Swift Griggs swiftgriggs at gmail.com
Tue May 10 17:43:00 CDT 2016

On Tue, 10 May 2016, dwight wrote:
> In order to trouble shoot, one needs to know how it is suppose to work. 
> This often means studying schematics, data sheets and sometimes even 
> app-notes.

Cool. I'm good on this. I love schematics when I can get them. I can't 
always figure out what I'm looking at but it sure helps vs looking at a 

> Avoid the replacing everything, until it starts working, type trouble 
> shooting. As well as being a waste of time, it is more likely that you 
> will introduce new problems in the process. Don't replace a part unless 
> you can prove it to yourself that it is the most likely source of the 
> error.

This strikes me as very good advice. I use the same type of mentality when 
I troubleshoot computer components and servers. I'm sure it's just as 
sound when dealing with components.

> This usually means running experiments. Since you are a coder, I 
> find that anything with a working processor can be used as a self 
> debugging tool.

I love that phrase "Self debugging tool."

> EPROMs or front panels are great for trouble shooting. Simple test are 
> best.

I'm a Unix guy. Simple is almost always better. :-)

> Many fear power supplies. Linears are the easiest because they are 
> always some form of feedback loop. You just follow the loop until you 
> find two points that are opposite directions from where the input point 
> predicts the output point should be( goes back to knowing how it should 
> work).

Okay, I'm one of those with a little fear of power supplies. It's little 
because I'm still ignorant (*grin*). Funny you should mention power, I'm 
studying this section on DC metering to build up to learning more about 
power circuits:


BTW, I'm growing pretty fond of this instruction on allaboutcircuits. They 
have some really great material with excellent explanations & drawings.

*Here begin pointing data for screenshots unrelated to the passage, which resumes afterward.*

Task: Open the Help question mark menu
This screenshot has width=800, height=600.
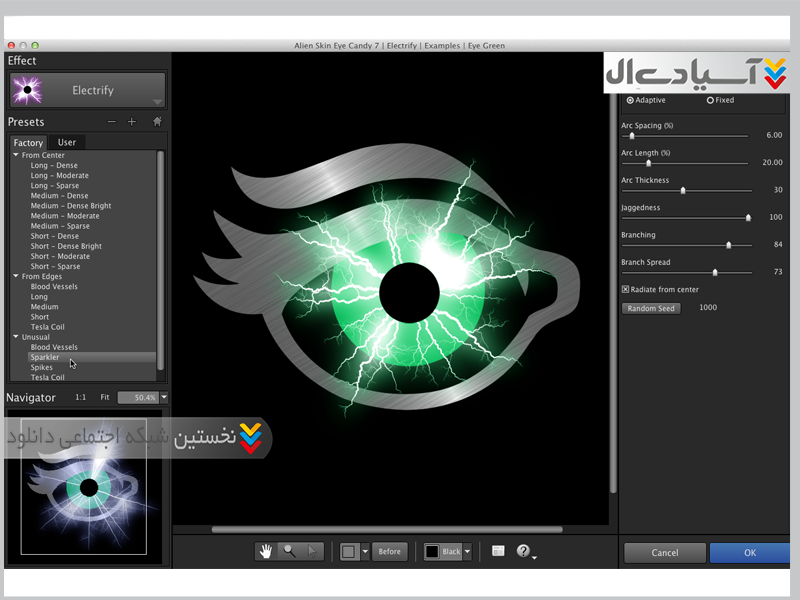Action: [x=523, y=551]
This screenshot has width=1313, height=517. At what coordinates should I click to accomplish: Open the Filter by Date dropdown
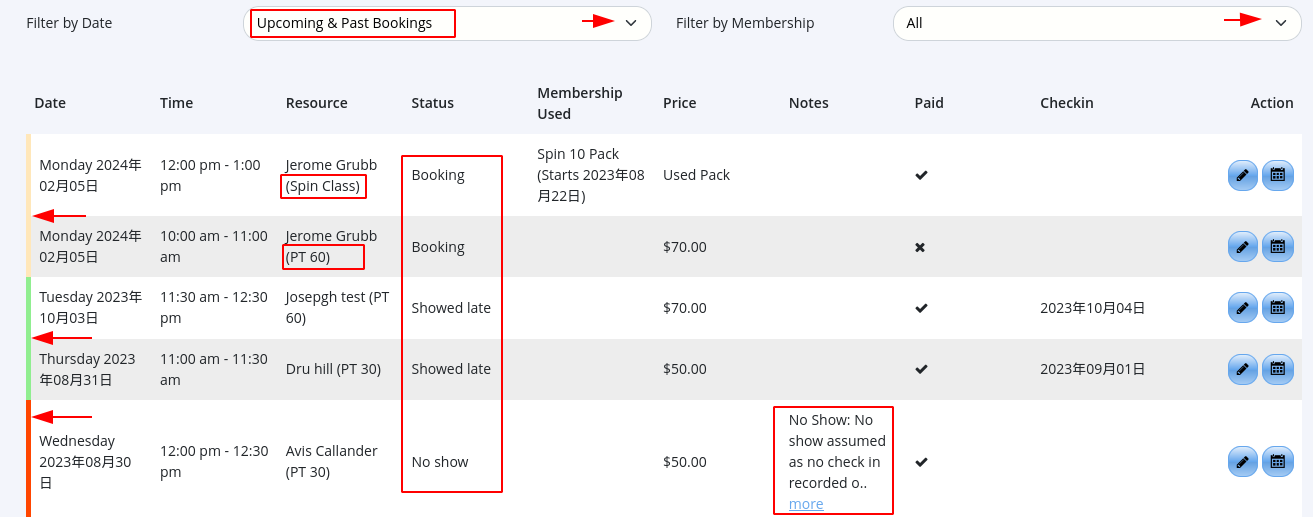[447, 23]
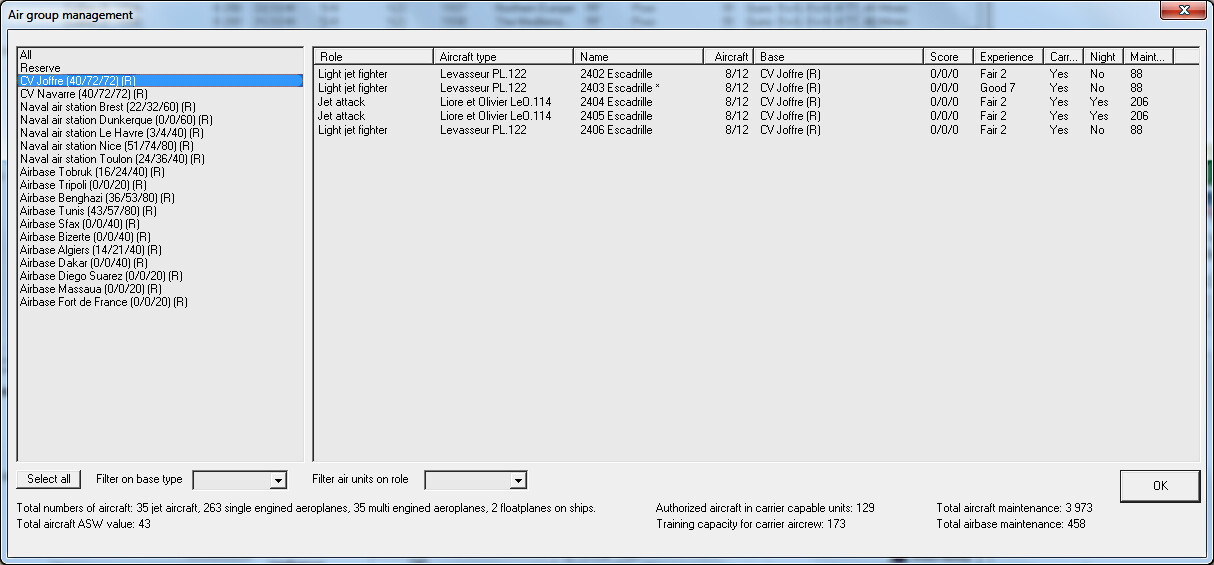
Task: Sort by the Aircraft type column header
Action: [503, 57]
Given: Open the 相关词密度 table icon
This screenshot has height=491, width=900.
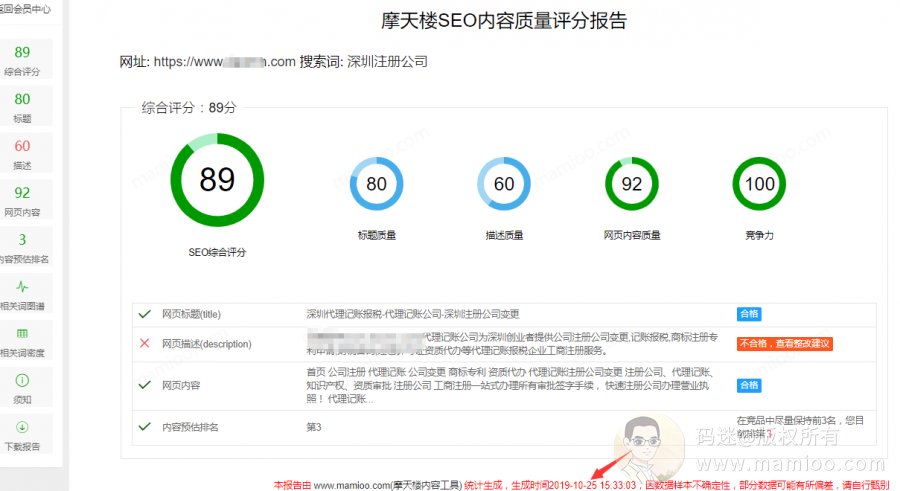Looking at the screenshot, I should point(22,333).
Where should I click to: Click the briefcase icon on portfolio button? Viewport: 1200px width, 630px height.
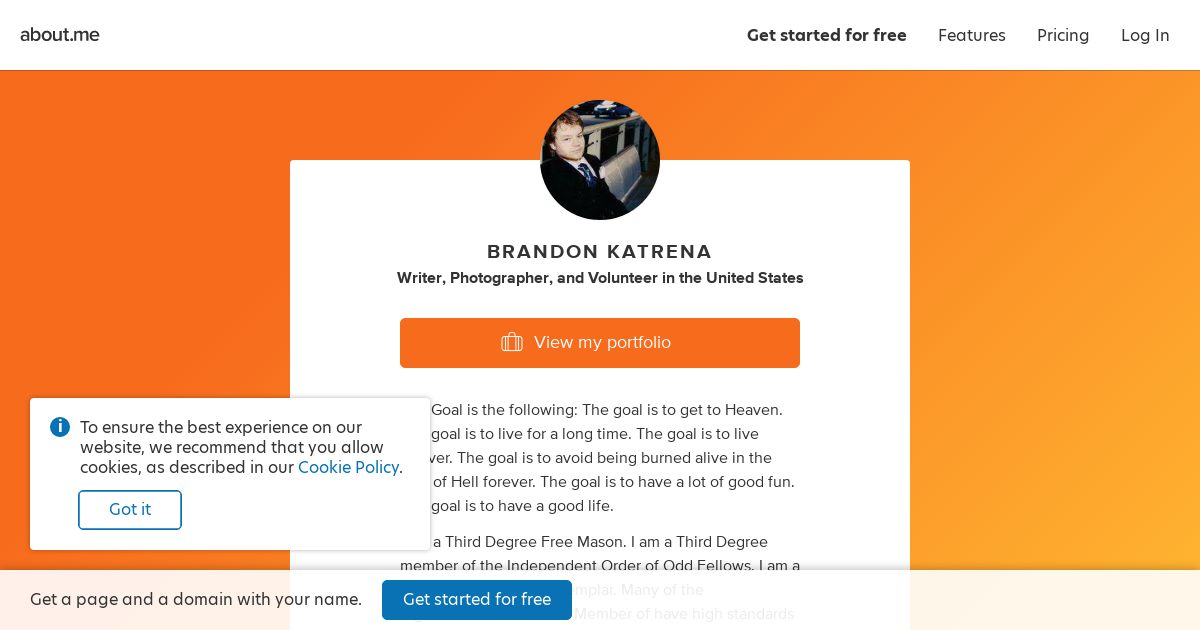(x=512, y=342)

> If you can't find a schematic on the web, draw one. As a minimum, 
> have a block diagram.

I keep reading that. I'm taking it to heart, mainly because I can barely 
keep up with one part of a circuit before having to move on and figure out 
a different part. Writing it down is the only way I could do it anyway. :)

> I'm sure you have heard of the "scientific method". Trouble shooting is 
> just that. It is the repetitive process of making an educated guess as 
> to the source of the problem and then having an experiment to prove it 
> either true or false. Try to have experiments that are conclusive.

That's good advice, in general, I think. I try to do the same with any 
type of troubleshooting. Even the Monte Carlo method (which I think rocks) 
is usually framed as an controlled experiment.

> Learn to use a two channel oscilloscope with trigger and delayed sweep. 

Great! I've been looking into that. I'm guessing that helps when you are 
trying to look at a detailed edge/level and you can overlay the two wave 
forms? Also do you use variable holdoff much in real life? I'm reading 
about how it works, and it sounds useful in theory (and if I buy a scope, 
it *sounds* good). However, at my level, I'm not sure I'd ever use it. It 
just keeps coming up a lot when reading about scopes.